I am an assistant professor in the department of ethics, social and political philosophy at the University of Groningen. My primary areas of research are in feminist philosophy, phenomenology and social and political philosophy. I have a particular interest in questions of freedom, internalised oppression and agents’ complicity in their own unfreedom, especially in gendered contexts.
I have received multiple awards for my work on phenomenology and gender. In 2020, I was awarded the Robert Papzian Essay Prize for my paper “Articulating Understanding: A Phenomenological Approach to Testimony on Gendered Violence.” In 2023, I received an Early Career Award from the Royal Netherlands Academy of Arts and Sciences in recognition of my work on deep-rooted issues in gender dynamics.

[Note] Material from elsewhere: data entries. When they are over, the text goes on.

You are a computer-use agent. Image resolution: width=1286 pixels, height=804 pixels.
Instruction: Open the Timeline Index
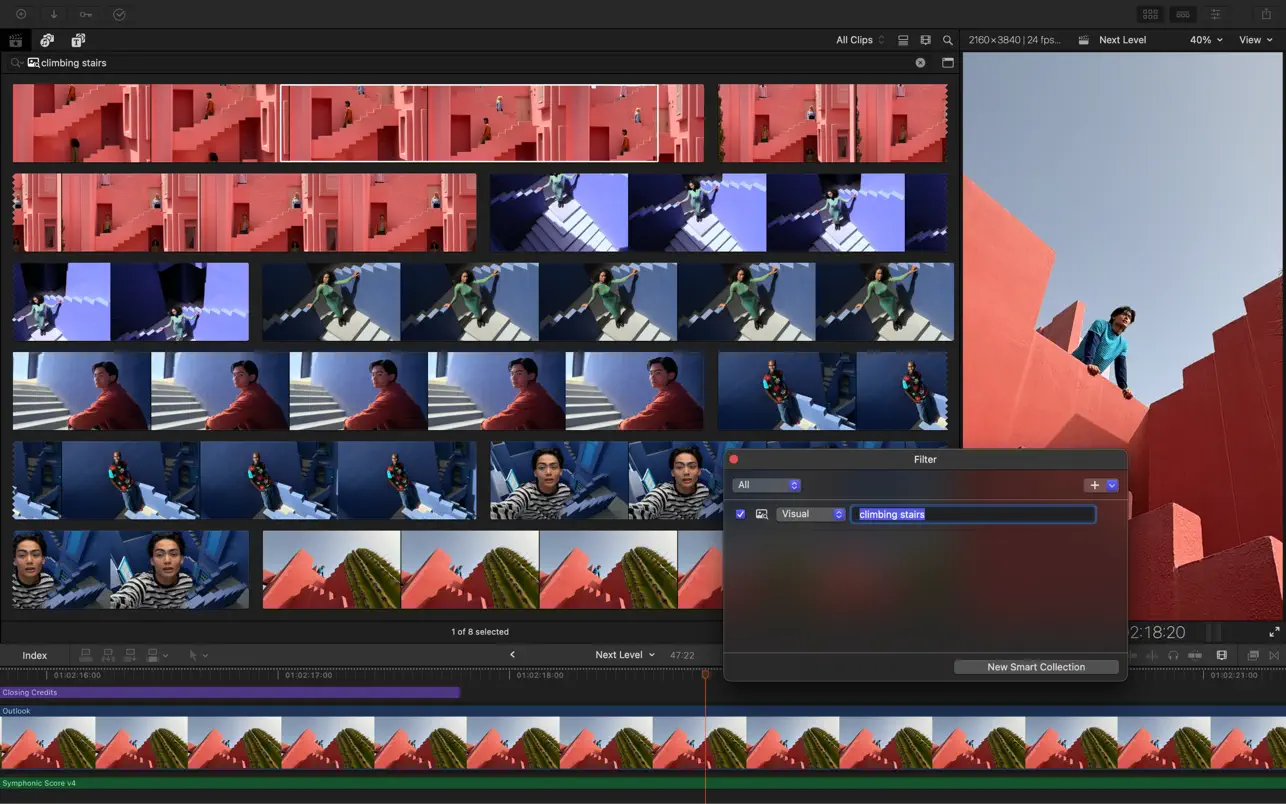tap(35, 654)
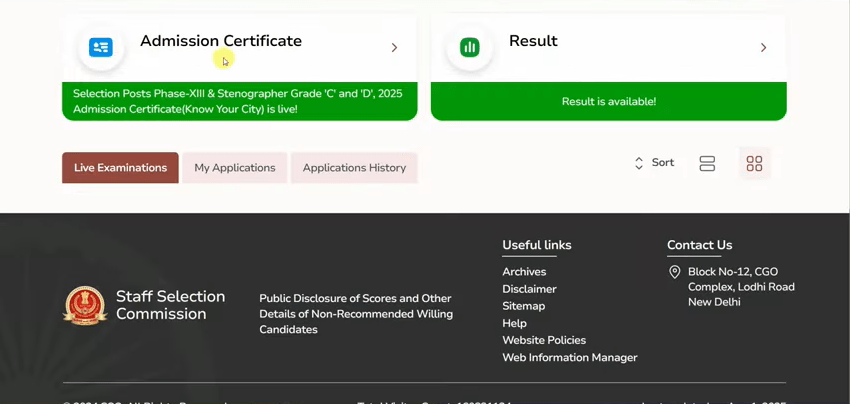Image resolution: width=850 pixels, height=404 pixels.
Task: Click the green 'Result is available!' banner
Action: pyautogui.click(x=608, y=102)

Before coming to Groningen, I worked in the UK. I received my PhD from Birkbeck College, University of London and held positions at Birkbeck and Oxford Brookes University. From 2012 to 2018, I served as an executive committee member for the Society for Women in Philosophy UK. At the University of Groningen, I am a member of the Centre for Gender Studies and a SCOOP fellow. As part of SCOOP, I am the primary supervisor for a project on complicity as motivated ignorance, as well as for an interdisciplinary PhD project on feminist notions of empowerment, co-supervised between philosophy and cultural studies. Since 2024, I have served as co-editor-in-chief for Hypatia: A Journal of Feminist Philosophy.
I am also interested in public philosophy and have given multiple public talks, including at the Cambridge Union and at the Groningen Night of Philosophy. From 2016 to 2023, when the magazine went online only, I wrote a regular column—later titled “Living the Life of the Mind”—for The Philosophers’ Magazine, where I discussed issues in the media related to gender through a philosophical lens.